* **Exercise aim**:
Copy exactly, please, the lines of the data from its start through the line containing "Click X mark".

* **Source data**:

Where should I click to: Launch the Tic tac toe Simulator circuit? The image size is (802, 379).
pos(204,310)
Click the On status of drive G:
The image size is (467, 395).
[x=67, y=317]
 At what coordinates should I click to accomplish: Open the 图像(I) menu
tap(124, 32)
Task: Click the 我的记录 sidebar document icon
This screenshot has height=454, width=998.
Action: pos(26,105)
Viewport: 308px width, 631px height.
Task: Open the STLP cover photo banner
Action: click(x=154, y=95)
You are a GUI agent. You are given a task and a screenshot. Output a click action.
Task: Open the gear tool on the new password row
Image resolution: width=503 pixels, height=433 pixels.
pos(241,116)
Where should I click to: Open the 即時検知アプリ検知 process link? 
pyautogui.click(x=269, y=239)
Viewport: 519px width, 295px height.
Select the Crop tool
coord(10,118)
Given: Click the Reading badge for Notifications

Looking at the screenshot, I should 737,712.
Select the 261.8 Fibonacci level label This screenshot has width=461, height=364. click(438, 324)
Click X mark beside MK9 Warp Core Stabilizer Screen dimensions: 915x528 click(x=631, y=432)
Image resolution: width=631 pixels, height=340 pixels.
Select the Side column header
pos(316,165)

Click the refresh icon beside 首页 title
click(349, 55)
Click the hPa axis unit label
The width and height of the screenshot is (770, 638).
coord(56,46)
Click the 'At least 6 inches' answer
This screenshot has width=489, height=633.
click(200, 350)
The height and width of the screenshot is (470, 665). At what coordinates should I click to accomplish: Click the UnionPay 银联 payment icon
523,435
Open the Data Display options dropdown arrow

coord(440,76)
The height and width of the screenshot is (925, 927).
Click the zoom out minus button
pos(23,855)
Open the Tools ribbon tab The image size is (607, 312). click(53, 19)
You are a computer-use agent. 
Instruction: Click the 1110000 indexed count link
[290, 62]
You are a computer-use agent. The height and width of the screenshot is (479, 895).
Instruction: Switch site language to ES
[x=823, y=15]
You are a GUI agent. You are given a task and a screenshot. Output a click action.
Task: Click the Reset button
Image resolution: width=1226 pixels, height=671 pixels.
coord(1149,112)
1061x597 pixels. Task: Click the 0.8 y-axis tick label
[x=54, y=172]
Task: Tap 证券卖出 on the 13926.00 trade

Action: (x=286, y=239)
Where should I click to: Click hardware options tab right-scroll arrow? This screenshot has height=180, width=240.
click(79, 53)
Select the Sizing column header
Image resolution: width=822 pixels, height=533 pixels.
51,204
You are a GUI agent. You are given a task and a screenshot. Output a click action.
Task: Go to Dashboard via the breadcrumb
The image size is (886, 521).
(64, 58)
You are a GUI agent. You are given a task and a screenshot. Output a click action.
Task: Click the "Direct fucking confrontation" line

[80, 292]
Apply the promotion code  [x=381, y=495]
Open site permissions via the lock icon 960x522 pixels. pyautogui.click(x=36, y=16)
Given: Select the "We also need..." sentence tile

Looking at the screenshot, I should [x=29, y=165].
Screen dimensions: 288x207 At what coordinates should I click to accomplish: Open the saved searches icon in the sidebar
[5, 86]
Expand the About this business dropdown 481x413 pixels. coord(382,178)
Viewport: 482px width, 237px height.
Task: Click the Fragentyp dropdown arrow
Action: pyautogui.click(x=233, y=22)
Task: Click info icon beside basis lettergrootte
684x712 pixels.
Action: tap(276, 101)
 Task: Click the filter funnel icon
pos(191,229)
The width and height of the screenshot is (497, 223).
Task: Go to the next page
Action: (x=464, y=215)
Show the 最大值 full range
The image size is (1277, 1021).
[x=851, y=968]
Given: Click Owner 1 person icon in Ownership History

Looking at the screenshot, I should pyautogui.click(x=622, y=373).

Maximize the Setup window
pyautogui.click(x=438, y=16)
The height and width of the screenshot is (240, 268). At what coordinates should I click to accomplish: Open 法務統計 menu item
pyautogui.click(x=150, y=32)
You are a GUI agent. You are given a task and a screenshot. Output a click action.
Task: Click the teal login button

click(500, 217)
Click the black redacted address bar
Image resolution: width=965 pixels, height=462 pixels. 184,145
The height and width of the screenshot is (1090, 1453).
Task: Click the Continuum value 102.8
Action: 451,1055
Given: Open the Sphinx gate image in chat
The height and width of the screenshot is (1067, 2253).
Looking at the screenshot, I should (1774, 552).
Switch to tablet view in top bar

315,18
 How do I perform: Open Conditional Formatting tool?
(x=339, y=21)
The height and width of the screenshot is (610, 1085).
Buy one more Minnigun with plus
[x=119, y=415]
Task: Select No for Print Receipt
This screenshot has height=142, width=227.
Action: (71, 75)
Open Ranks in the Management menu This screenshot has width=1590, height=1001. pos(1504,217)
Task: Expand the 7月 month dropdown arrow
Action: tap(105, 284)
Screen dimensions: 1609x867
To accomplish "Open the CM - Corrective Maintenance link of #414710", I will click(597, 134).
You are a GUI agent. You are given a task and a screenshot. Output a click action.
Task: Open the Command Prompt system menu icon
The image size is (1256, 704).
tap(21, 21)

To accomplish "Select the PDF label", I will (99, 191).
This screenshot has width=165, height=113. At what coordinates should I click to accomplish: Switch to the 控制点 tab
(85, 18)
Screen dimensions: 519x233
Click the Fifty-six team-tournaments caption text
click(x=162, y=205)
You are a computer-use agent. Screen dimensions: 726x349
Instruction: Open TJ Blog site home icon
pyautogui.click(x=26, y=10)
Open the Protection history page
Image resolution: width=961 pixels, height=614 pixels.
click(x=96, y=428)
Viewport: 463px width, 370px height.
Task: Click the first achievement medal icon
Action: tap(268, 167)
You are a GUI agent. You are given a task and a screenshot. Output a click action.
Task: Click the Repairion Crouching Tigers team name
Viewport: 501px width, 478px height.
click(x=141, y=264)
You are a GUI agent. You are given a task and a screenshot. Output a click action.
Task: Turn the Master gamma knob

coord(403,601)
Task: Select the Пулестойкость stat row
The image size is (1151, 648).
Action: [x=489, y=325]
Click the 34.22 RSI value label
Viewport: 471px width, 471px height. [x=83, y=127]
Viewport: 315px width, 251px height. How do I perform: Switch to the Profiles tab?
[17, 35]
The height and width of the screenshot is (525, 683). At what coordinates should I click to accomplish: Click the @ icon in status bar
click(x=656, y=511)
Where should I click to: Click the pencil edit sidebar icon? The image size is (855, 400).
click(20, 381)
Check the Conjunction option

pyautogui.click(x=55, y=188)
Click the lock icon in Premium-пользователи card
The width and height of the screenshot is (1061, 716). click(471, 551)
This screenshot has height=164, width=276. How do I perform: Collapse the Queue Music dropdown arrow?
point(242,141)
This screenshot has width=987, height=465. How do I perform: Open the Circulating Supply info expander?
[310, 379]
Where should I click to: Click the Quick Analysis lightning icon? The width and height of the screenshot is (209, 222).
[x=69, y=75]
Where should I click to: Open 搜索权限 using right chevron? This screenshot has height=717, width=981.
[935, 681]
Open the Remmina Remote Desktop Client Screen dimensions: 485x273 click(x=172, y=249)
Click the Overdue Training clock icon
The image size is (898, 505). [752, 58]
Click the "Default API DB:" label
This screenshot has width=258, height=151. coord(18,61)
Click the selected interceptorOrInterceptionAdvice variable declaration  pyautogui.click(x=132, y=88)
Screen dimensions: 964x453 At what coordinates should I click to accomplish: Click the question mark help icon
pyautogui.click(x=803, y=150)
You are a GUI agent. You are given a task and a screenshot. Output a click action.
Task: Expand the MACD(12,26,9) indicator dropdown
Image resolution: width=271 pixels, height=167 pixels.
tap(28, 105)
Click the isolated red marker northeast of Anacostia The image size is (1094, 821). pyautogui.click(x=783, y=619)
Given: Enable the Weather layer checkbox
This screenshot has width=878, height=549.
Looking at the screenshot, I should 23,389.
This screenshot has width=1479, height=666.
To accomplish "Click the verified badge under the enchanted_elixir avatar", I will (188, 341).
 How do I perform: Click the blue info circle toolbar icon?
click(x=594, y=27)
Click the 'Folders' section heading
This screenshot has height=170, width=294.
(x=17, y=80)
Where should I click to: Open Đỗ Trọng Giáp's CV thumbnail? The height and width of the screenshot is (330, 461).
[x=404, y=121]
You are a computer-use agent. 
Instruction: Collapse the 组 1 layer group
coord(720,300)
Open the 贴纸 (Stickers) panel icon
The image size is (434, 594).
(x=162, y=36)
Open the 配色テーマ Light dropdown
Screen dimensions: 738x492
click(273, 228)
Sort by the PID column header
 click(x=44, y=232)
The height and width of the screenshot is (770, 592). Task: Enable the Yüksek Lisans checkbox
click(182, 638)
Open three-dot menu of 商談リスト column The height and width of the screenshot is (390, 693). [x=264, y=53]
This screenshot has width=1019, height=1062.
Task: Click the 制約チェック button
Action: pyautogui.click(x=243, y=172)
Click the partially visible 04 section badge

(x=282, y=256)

* **Exercise solution**:
Where should I click to: Launch the Tic tac toe Simulator circuit? The image size is (802, 379).
pos(204,310)
Click the On status of drive G:
The image size is (467, 395).
[x=67, y=317]
 At what coordinates should I click to accomplish: Open the 图像(I) menu
tap(124, 32)
Task: Click the 我的记录 sidebar document icon
This screenshot has height=454, width=998.
Action: pos(26,105)
Viewport: 308px width, 631px height.
Task: Open the STLP cover photo banner
Action: click(x=154, y=95)
You are a GUI agent. You are given a task and a screenshot. Output a click action.
Task: Open the gear tool on the new password row
Image resolution: width=503 pixels, height=433 pixels.
pos(241,116)
Where should I click to: Open the 即時検知アプリ検知 process link? 
pyautogui.click(x=269, y=239)
Viewport: 519px width, 295px height.
Select the Crop tool
coord(10,118)
Given: Click the Reading badge for Notifications

Looking at the screenshot, I should 737,712.
Select the 261.8 Fibonacci level label This screenshot has width=461, height=364. click(438, 324)
Click X mark beside MK9 Warp Core Stabilizer Screen dimensions: 915x528 click(x=631, y=432)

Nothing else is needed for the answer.